> **Exercise aim**
From the entries below, return only the lines starting at the one that contains "Image resolution: width=390, height=1559." and ending at the one that contains "OBCHODNÍ AKADEMIE ČESKÁ LÍPA (195, 324)", exactly as they stand.

> **The data**
------------------------------------

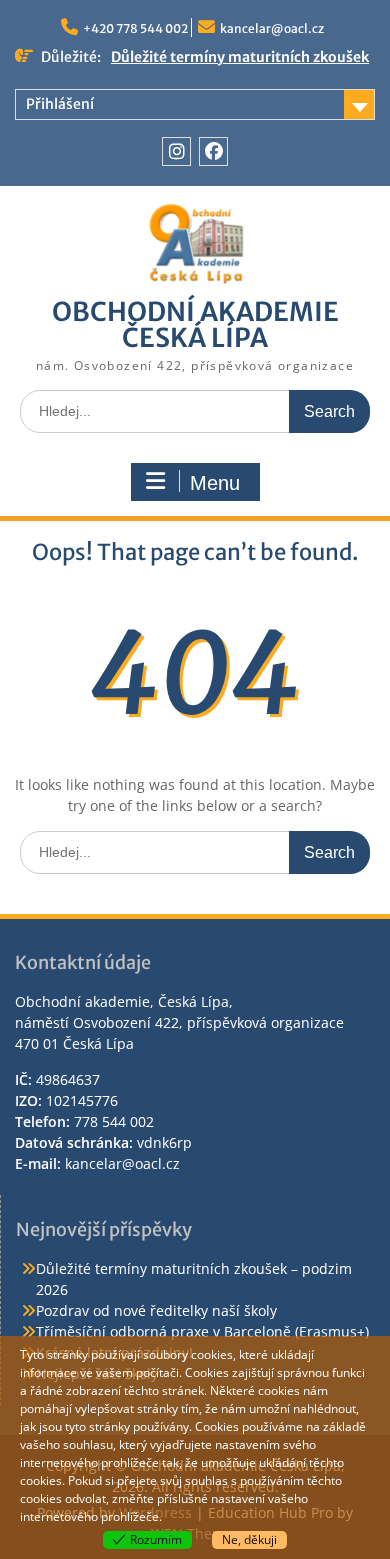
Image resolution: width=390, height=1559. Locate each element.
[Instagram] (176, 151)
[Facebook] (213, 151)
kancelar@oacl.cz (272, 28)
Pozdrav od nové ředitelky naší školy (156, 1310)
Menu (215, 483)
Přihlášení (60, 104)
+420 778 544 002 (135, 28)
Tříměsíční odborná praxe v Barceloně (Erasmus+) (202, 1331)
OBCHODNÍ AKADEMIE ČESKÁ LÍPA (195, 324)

------------------------------------

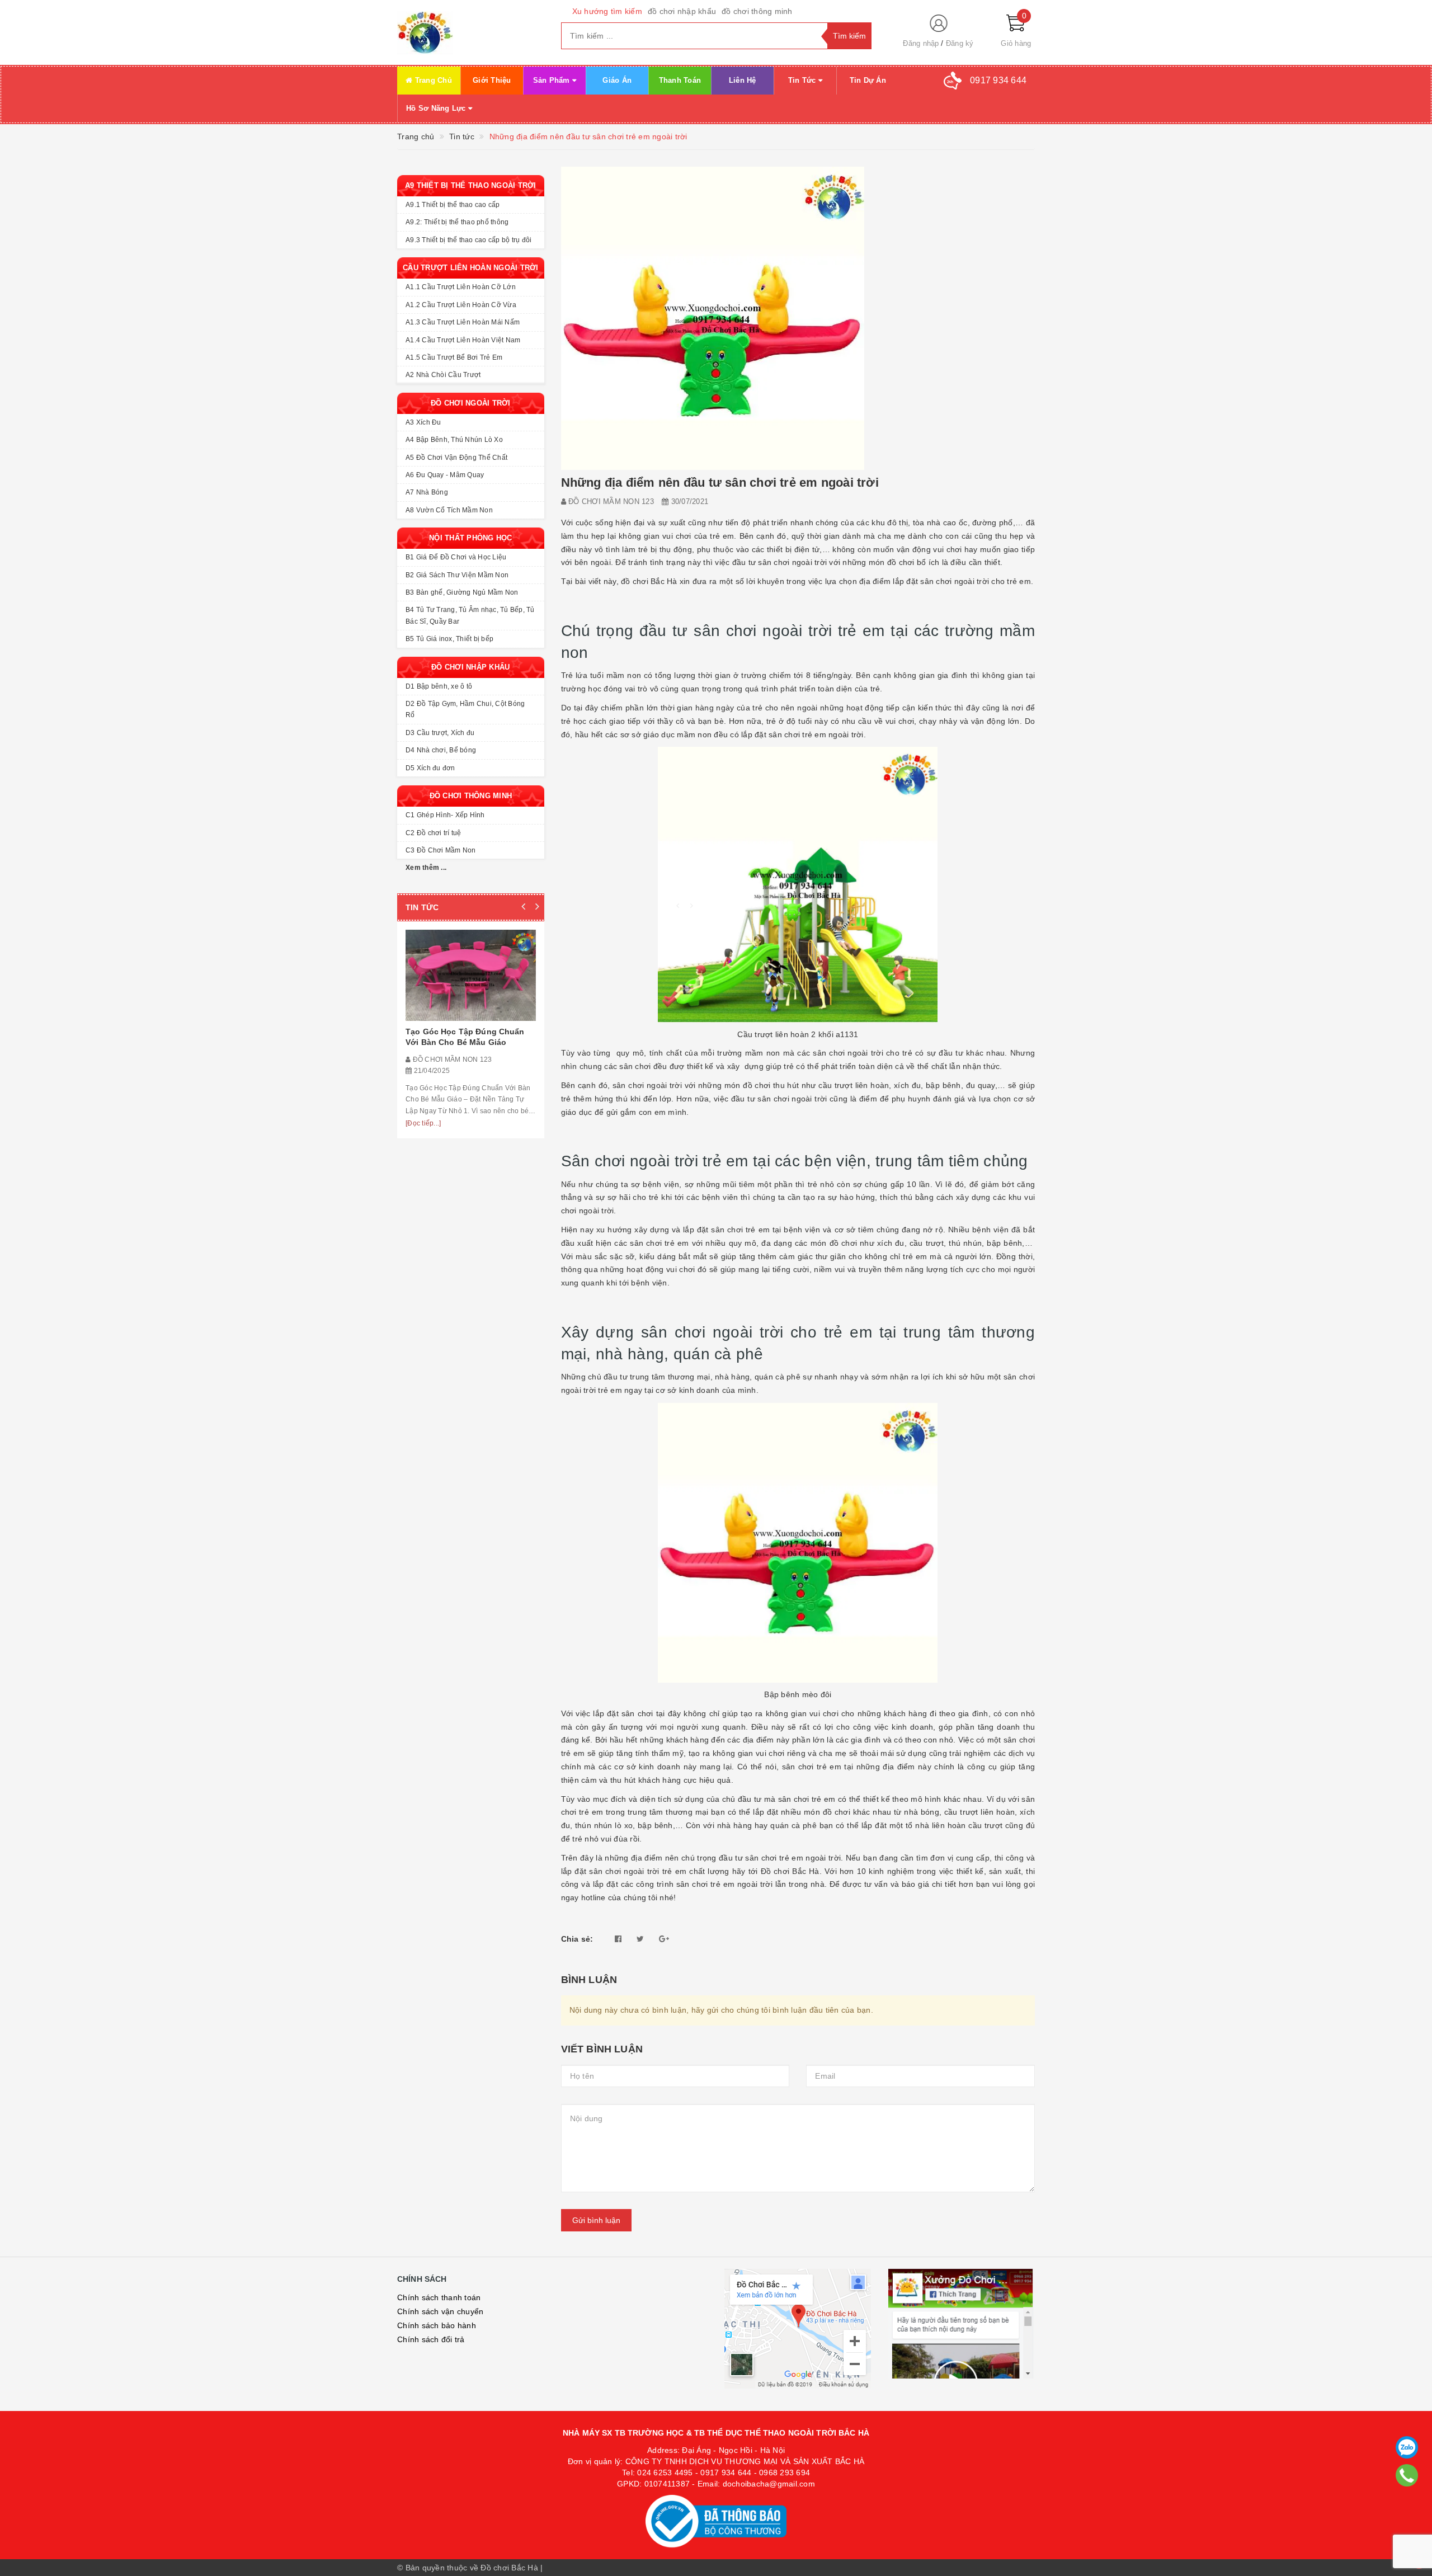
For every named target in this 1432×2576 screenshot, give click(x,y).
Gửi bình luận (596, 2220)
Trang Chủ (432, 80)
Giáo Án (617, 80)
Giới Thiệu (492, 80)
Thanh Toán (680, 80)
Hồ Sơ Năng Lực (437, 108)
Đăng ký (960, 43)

------------------------------------

> **Response to this exercise**
Image resolution: width=390, height=1559. Locate each element.
[Instagram] (176, 151)
[Facebook] (213, 151)
kancelar@oacl.cz (272, 28)
Pozdrav od nové ředitelky naší školy (156, 1310)
Menu (215, 483)
Přihlášení (60, 104)
+420 778 544 002 (135, 28)
Tříměsíční odborná praxe v Barceloně (Erasmus+) (202, 1331)
OBCHODNÍ AKADEMIE ČESKÁ LÍPA (195, 324)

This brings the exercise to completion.